Stored items
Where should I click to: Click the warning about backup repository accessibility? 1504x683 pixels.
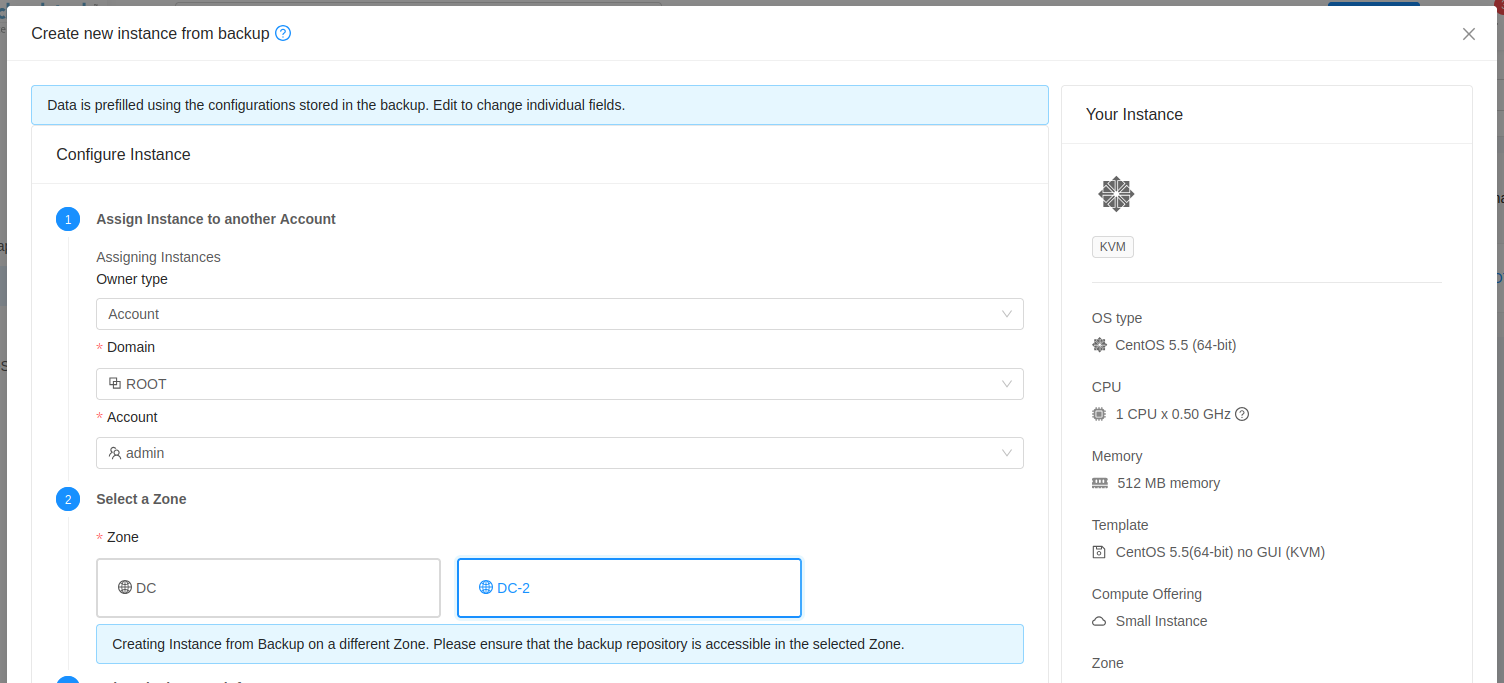point(559,643)
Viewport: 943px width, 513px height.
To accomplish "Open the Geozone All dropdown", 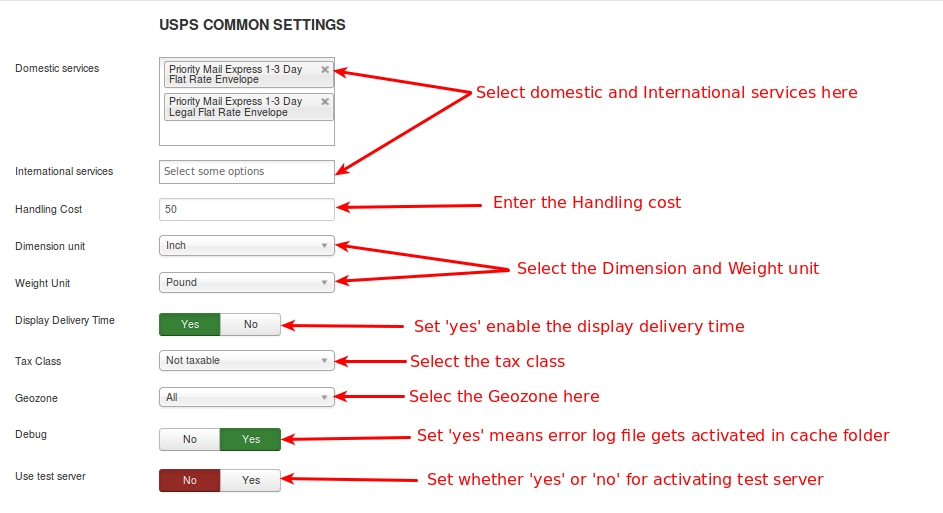I will tap(247, 398).
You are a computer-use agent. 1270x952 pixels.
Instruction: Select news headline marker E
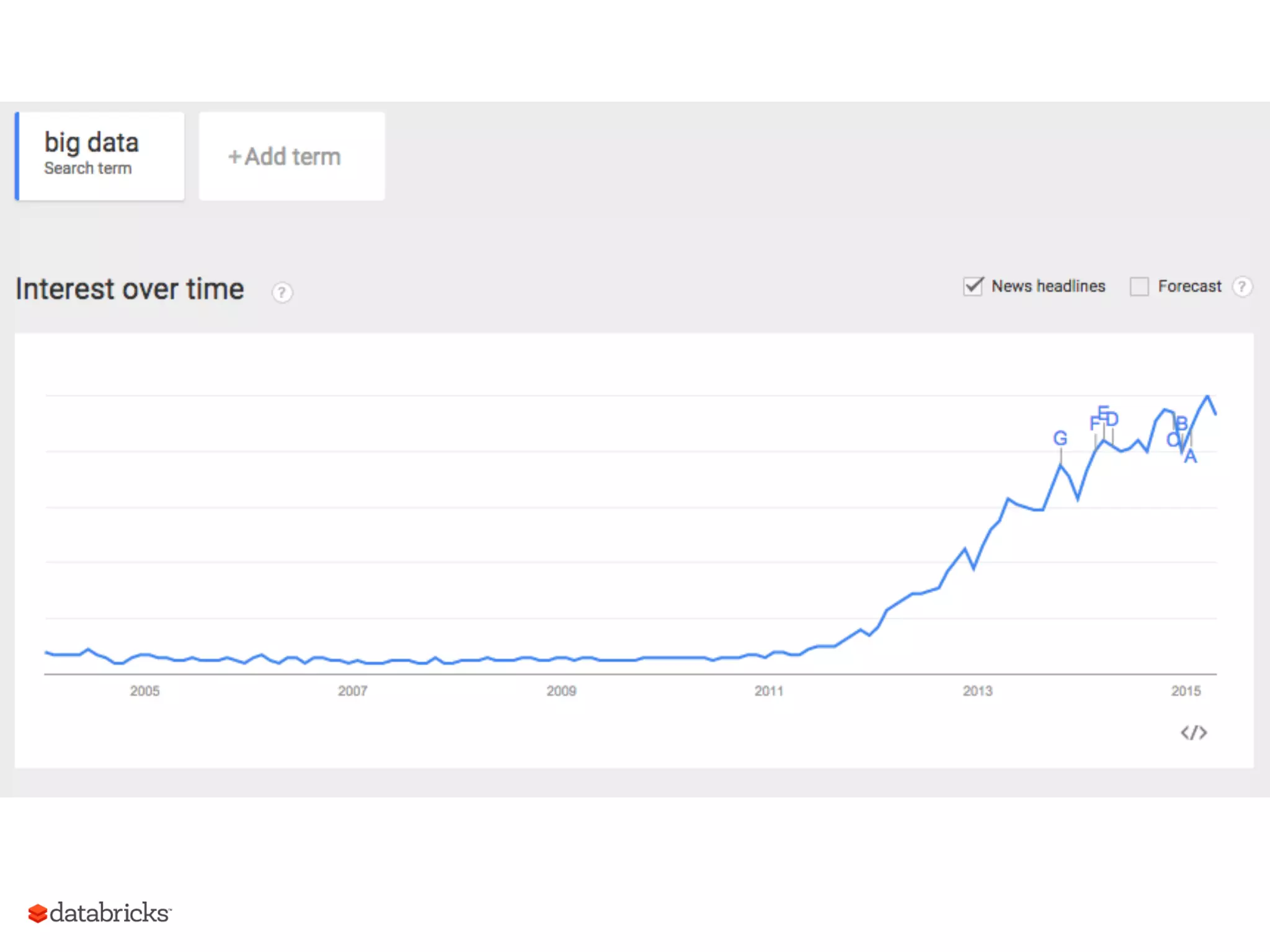click(1103, 411)
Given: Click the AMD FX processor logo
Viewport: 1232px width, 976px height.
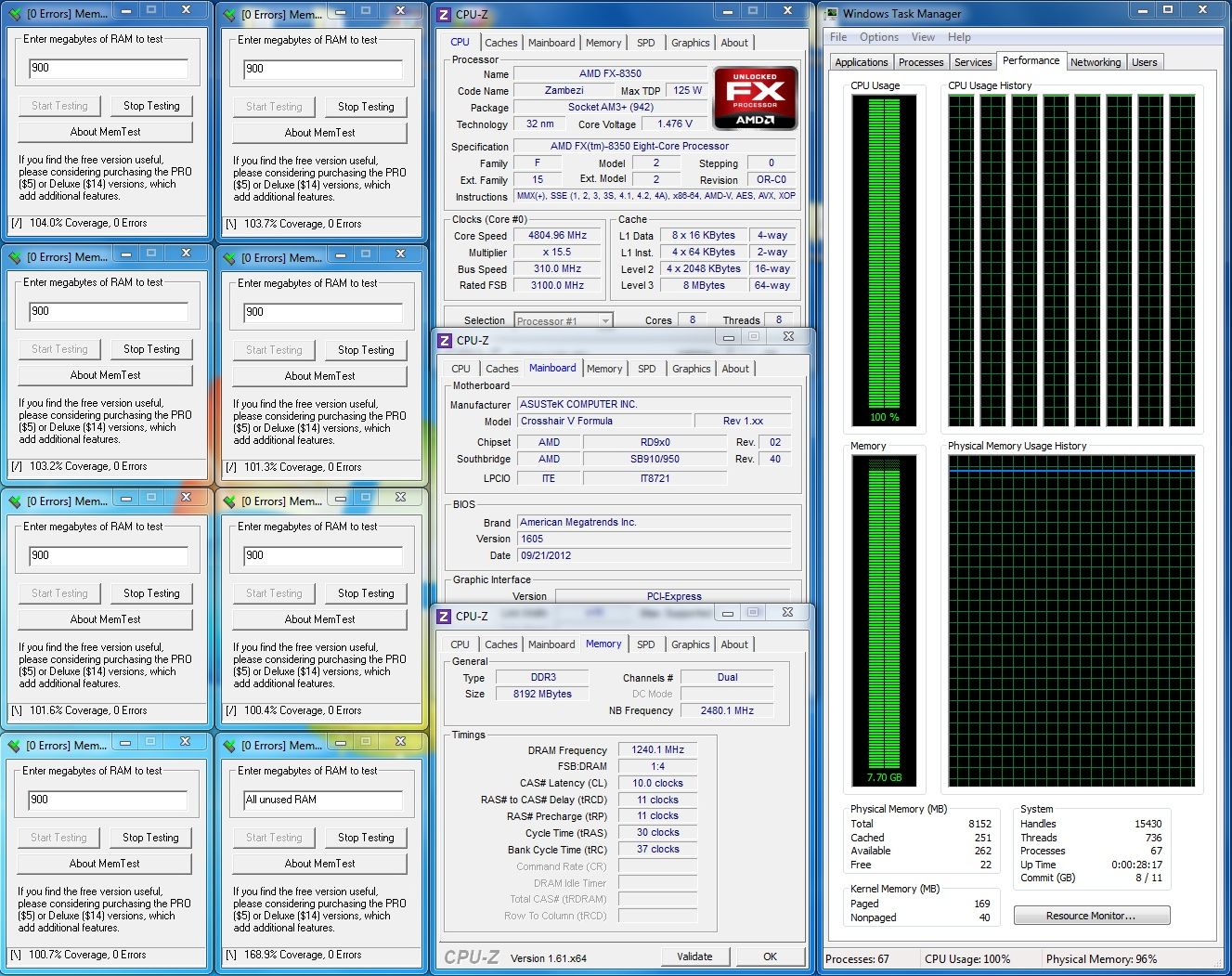Looking at the screenshot, I should click(x=755, y=98).
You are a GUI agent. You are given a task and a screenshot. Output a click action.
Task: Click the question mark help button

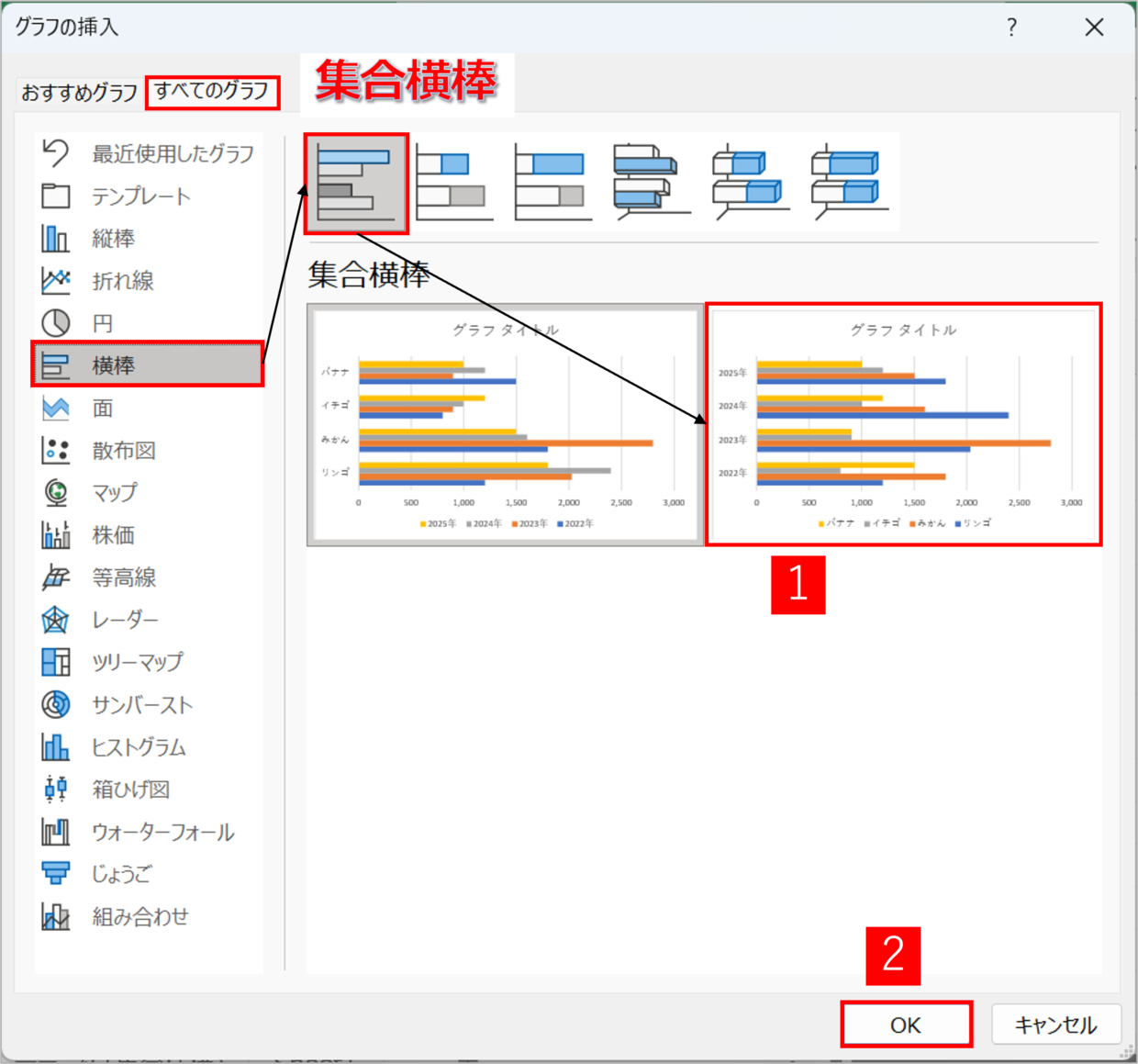1011,28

Try it:
In the data above, find the line with "Instruction: Select news headline marker E" and repeat it and every line after it through the end, exactly; leave the pictures out.

Exercise result:
Instruction: Select news headline marker E
click(1103, 411)
Given: Click the AMD FX processor logo
Viewport: 1232px width, 976px height.
Looking at the screenshot, I should click(x=755, y=98).
You are a GUI agent. You are given a task and a screenshot. Output a click action.
Task: Click the question mark help button

1011,28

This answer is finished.